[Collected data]
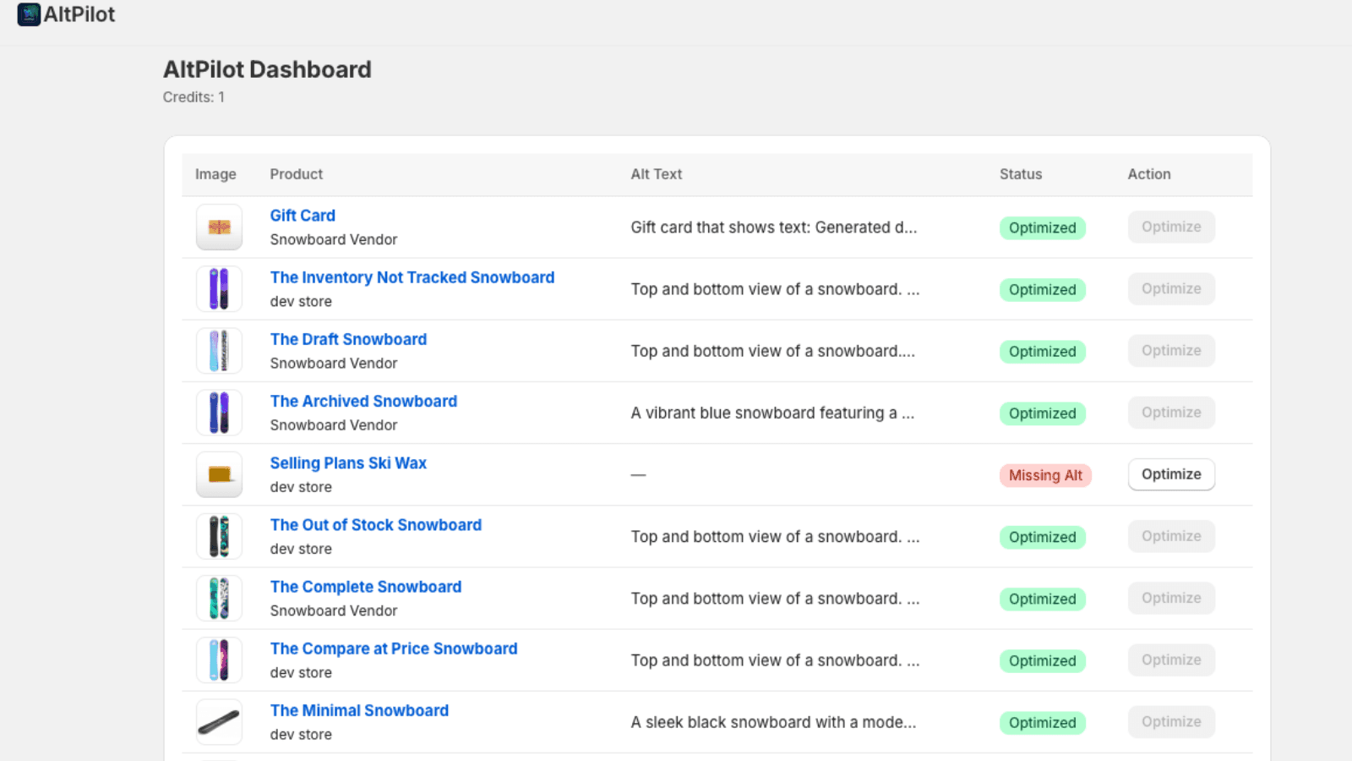Click the Archived Snowboard thumbnail image

click(219, 413)
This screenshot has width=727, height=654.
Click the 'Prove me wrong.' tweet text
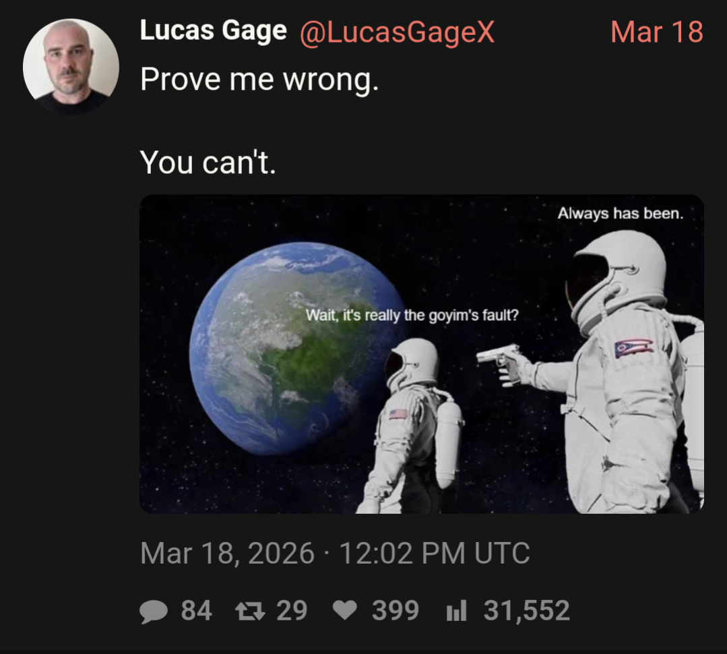coord(259,80)
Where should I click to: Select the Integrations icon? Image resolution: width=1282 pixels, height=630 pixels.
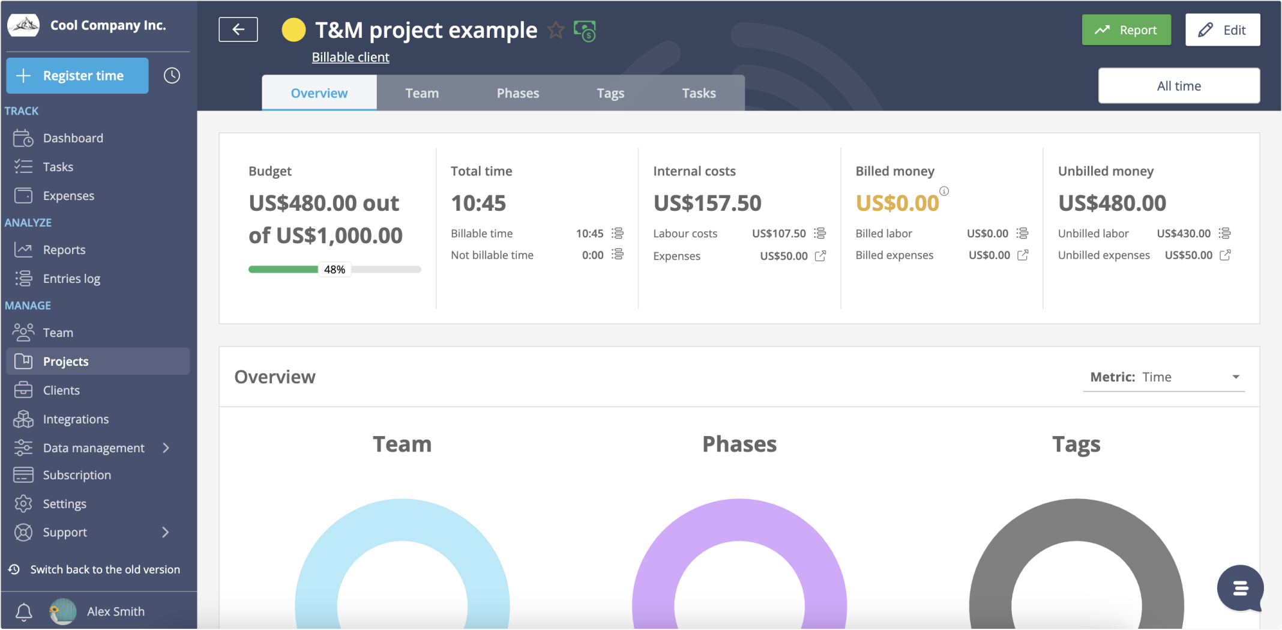23,419
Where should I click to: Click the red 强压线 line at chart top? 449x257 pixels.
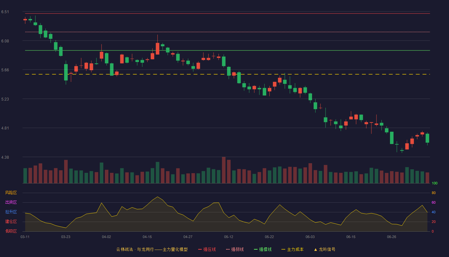227,13
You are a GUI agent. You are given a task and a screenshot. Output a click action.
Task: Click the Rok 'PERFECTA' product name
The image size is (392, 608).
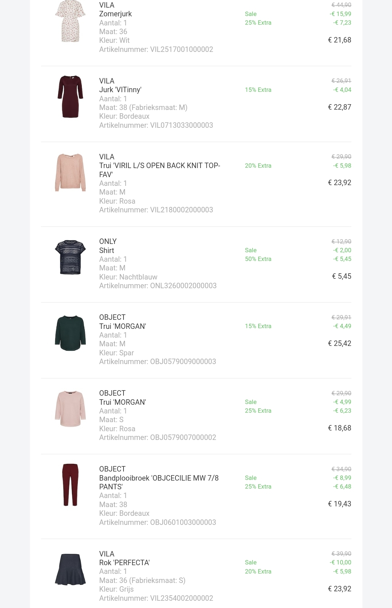click(124, 563)
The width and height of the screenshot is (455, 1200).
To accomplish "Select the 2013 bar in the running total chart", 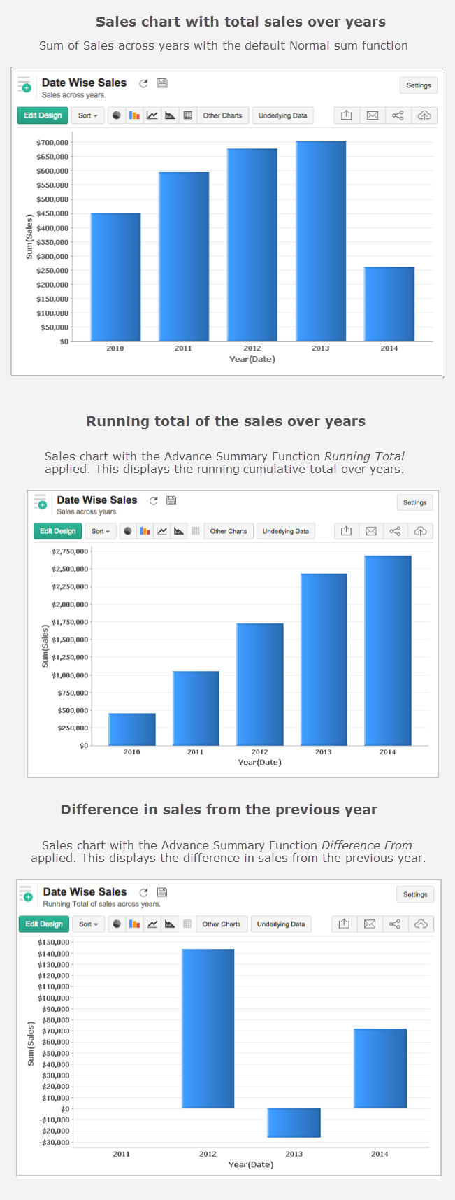I will pyautogui.click(x=323, y=658).
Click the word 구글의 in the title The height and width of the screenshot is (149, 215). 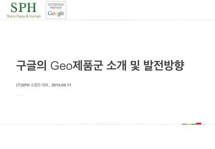[x=31, y=65]
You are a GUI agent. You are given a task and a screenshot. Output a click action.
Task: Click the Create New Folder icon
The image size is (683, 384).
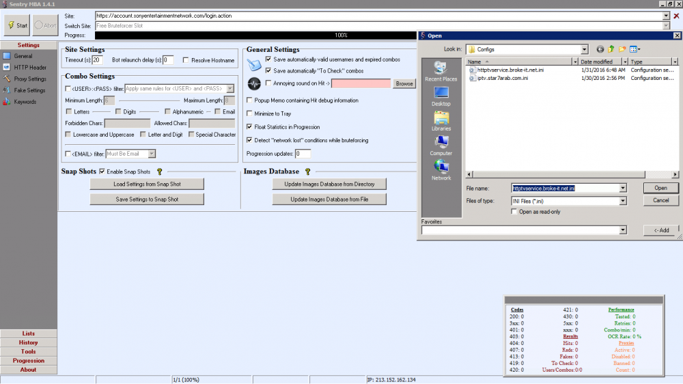coord(622,49)
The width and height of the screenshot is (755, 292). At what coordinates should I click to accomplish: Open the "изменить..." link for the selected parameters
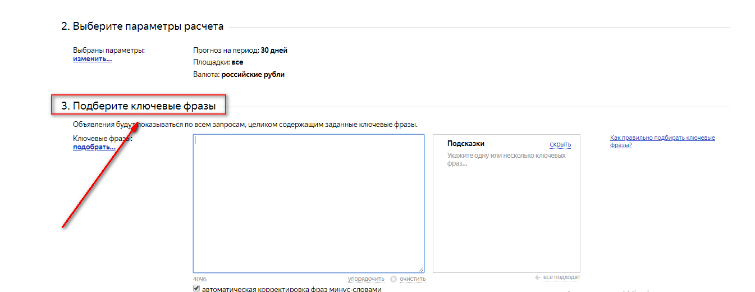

**Given task**
Count the lines of the data above that contain the word "should". Reply with the number alone.

**Exercise output**
3